▸ Исходный текст:

**********

Немного южнее своротков на Хадын и Сватиково и, следовательно, дальше от Кызыла есть еще один — к озеру Чедер. Оно тоже целебное, но особой красотой не отличается, хотя тут вполне цивилизованный курорт, источник с минеральной водой. Правда, запах сероводорода, тем более в жару, переносить трудно.

Раньше почти от самого Кызыла и до Балгазынского бора (а это километров семьдесят) степь по обе стороны дороги была распахана, засеяна зерновыми культурами. Поля выглядели словно наброшенное на неровную поверхность огромное клетчатое покрывало: клетка зеленая, клетка черная (весной), клетка зеленая, клетка желтая (осенью). Теперь степь не пашут, на ней появились редкие кустики акаций, кое-где березки. Может быть, лет через сто здесь будет лес.

Пейзаж за окном автомобиля не очень разнообразный, но сама дорога веселая. Она прямая, но неровная. И поднимаясь на вершину очередного увала, кажется, что впереди крутой, почти отвесный склон, но по мере спуска склон точно бы распрямляется, и на соседний увал машина поднимается почти без усилий.

Перед Балгазынским бором (о котором речь впереди) находится село Целинное, центр совхоза “Победа”. Совхоза, наверное, давно нет, но село это чаще называют именно Победа — прижилось. Победа — типичное тувинское поселение советского времени: расположено в степи, но у подножия гор с жидкими островками деревьев по склонам, дома однотипные, беленые, в самом селе зелени почти нет, единственное многоэтажное здание (построенное, видимо, под школу) заброшено. Скучное местечко с такими же скучными, кажется, жителями. Когда я слышу песню Александра Башлачева “В отдаленном совхозе “Победа” был потрепанный старенький “ЗИЛ”, а при нем был Иван Грибоедов, он на “ЗИЛе” том воду возил…”, мне всегда представляется именно эта тувинская “Победа”.

А еще вспоминаются шоколадные конфеты “Каракум” — за ними чаще всего мы с родителями заезжали в село, так как в городе купить их было почти невозможно. В сельских же магазинах шоколадные конфеты, а еще тушенка, венгерские фруктовые консервы и прочие дефицитные деликатесы лежали свободно.

**********

▸ Доступные данные:

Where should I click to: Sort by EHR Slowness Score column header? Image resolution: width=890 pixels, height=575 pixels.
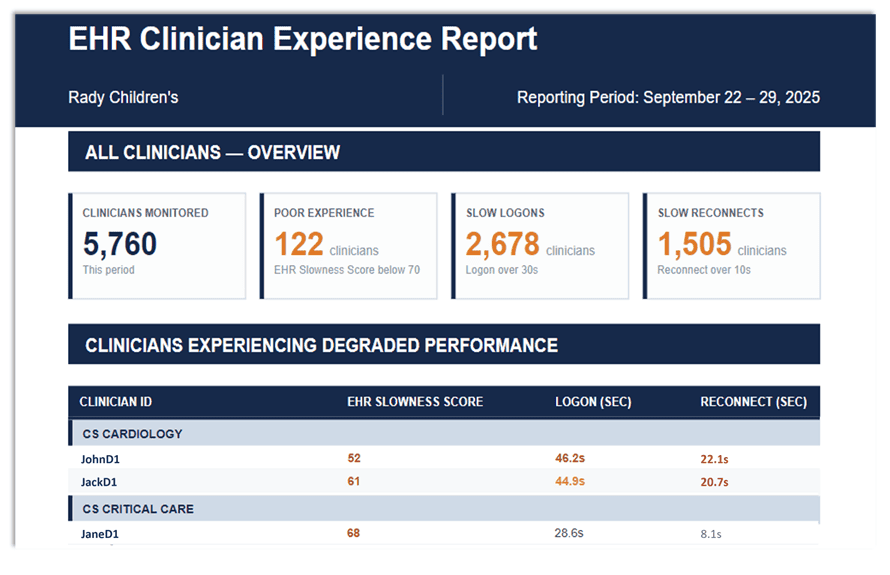click(x=415, y=402)
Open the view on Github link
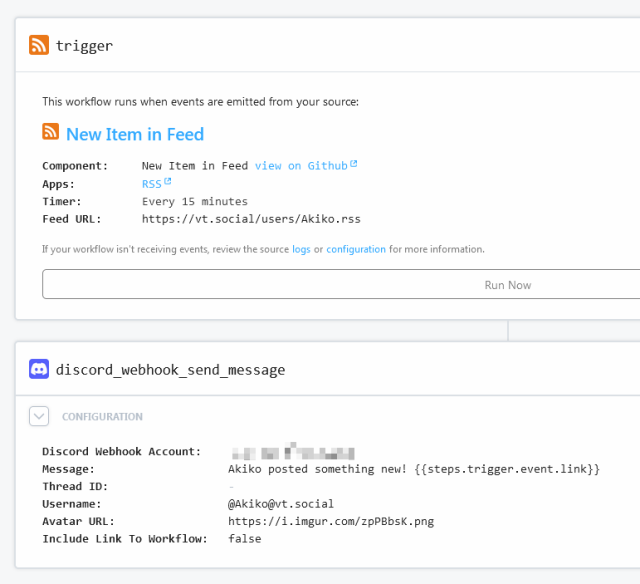The height and width of the screenshot is (584, 640). point(301,166)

**********

▸ Задача: Пожалуйста, извлеки из текста о дороге от Кызыла отрывок от слов «Пейзаж за окном» до слов «почти без усилий.» включительно, без изменений.

▸ Ответ на задачу:
Пейзаж за окном автомобиля не очень разнообразный, но сама дорога веселая. Она прямая, но неровная. И поднимаясь на вершину очередного увала, кажется, что впереди крутой, почти отвесный склон, но по мере спуска склон точно бы распрямляется, и на соседний увал машина поднимается почти без усилий.